(EXERCISE MATERIALS):
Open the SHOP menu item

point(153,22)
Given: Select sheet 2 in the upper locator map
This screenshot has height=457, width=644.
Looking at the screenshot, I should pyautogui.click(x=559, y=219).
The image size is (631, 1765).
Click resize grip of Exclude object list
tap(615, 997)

==

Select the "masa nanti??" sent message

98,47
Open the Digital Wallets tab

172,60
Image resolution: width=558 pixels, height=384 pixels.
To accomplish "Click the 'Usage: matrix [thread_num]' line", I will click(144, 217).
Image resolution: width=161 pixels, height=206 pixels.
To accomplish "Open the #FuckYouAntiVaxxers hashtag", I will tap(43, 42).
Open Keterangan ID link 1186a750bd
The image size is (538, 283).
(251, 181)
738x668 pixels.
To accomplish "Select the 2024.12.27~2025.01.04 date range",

* * *

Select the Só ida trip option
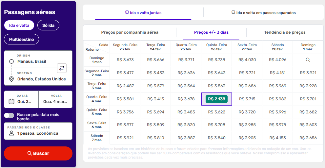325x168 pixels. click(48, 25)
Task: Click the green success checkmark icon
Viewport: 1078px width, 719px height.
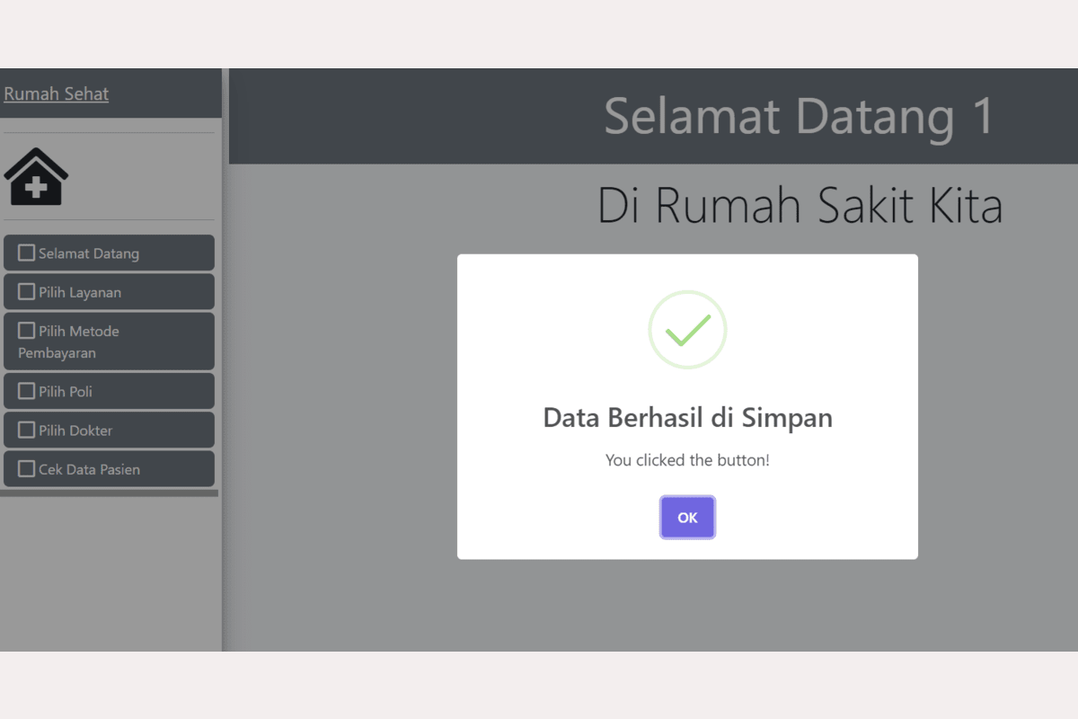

(TASK DIRECTIONS): Return, word for word, the lines of the data above from the line with "Image resolution: width=558" through the line with "the 2024.12.27~2025.01.04 date", inclusive.

(COMPLETED TASK):
Image resolution: width=558 pixels, height=384 pixels.
To accomplish "Click the 'Usage: matrix [thread_num]' line", I will click(144, 217).
Image resolution: width=161 pixels, height=206 pixels.
To accomplish "Open the #FuckYouAntiVaxxers hashtag", I will tap(43, 42).
Open Keterangan ID link 1186a750bd
The image size is (538, 283).
(251, 181)
738x668 pixels.
To accomplish "Select the 2024.12.27~2025.01.04 date range",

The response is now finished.